Par conséquent, chaque DSP est doté d’une certaine liberté d’action et intervient dans des réseaux donnés - qui ne comprennent pas directement d’autres professionnels du même statut - ce qui fait que chacun de ces professionnels est appelé à se développer individuellement selon les ressources et les exigences propres au contexte auquel il est confronté. Il ressort alors que la pratique déployée par les enseignants de soutien pédagogique relève, comme c’est le cas pour toute profession en général, d’un vaste arrière-plan en termes d’idéologie, de culture, de structure et d’expérience (Bucheton & Jorro, 2009). De plus, les DSP sont regroupés en équipes régionales, chacune desquelles étant libre de s’organiser selon ses propres besoins et souhaits, ce qui augmenterait ultérieurement les divergences entre les différentes façons d’exercer la profession en question.

Dans ce sens, nous élargissons les propos énoncés dans les théories de Lave et Wenger (1991), tout en rajoutant l’idée selon laquelle il est possible qu’une communauté de pratique s’installe non seulement en ce qui concerne les activités propres au métier qui peuvent différer considérablement l’une de l’autre, mais plutôt en termes d’identification à une profession spécifique - donc de revendication d’une figure professionnelle précise caractérisée par des compétences générales données -. D’ici émerge l’idée selon laquelle il serait possible de se créer un sentiment d’appartenance à une communauté de pratique même en ne pouvant pas être directement confronté sur le terrain avec d’autres individus exerçant un métier pareil et ne pouvant pas non plus faire appel à des pairs ayant un même style professionnel.

Suite à ces considérations, il ressort qu’il y a d’autres éléments d’une participation périphérique légitime qui font qu’un DSP se sent appartenir à une certaine communauté de travail.
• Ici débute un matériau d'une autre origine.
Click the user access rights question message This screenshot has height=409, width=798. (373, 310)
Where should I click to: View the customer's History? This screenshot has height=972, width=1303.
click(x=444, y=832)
Il y aurait donc plutôt quelque chose de l’ordre de la participation, entendue comme un processus d’actions et de connexions, qui fait que la personne se sente partie d’un groupe de pairs (Wenger, 2005), ce qui ne serait pas strictement en lien avec certains gestes professionnels spécifiques requis pour gagner une place de moins en moins marginale au sein de l’environnement professionnel.

3.4.4. Communauté de pratique et question de recherche

Les différentes considérations citées à propos de la notion de communauté de pratique fournissent les pistes à partir desquelles il sera possible de repérer des éléments de réponse à notre deuxième question de recherche : quels facteurs permettent de parler d’une communauté de pratique chez les DSP, malgré le fait que ceux-ci ne soient pas directement immergés dans un même milieu de travail leur permettant de collaborer et d’apprendre les uns des autres ?

En effet, nous nous questionnons par rapport à l’existence d’une communauté de pratique pour le métier de DSP. Tout d’abord nous nous demandons si les différents DSP arrivent à se sentir faire partie d’un groupe composé par des collègues du même statut que le leur, même s’ils n’ont pas la possibilité de travailler directement ensemble. Dans ce cas, l’intégration dans le groupe se relierait non tant à une validation graduelle des capacités du novice, mais plutôt au simple fait d’appartenir à une même catégorie professionnelle demandant des compétences générales propres au métier.

En outre, dans le cas où il y a identification à une certaine communauté de pratique, nous nous demandons à quelle échelle elle correspond, donc si elle fait référence à l’ensemble des DSP au niveau cantonal, à la seule équipe régionale d’appartenance ou, enfin, si elle est plutôt restreinte aux collègues travaillant dans le même bâtiment scolaire.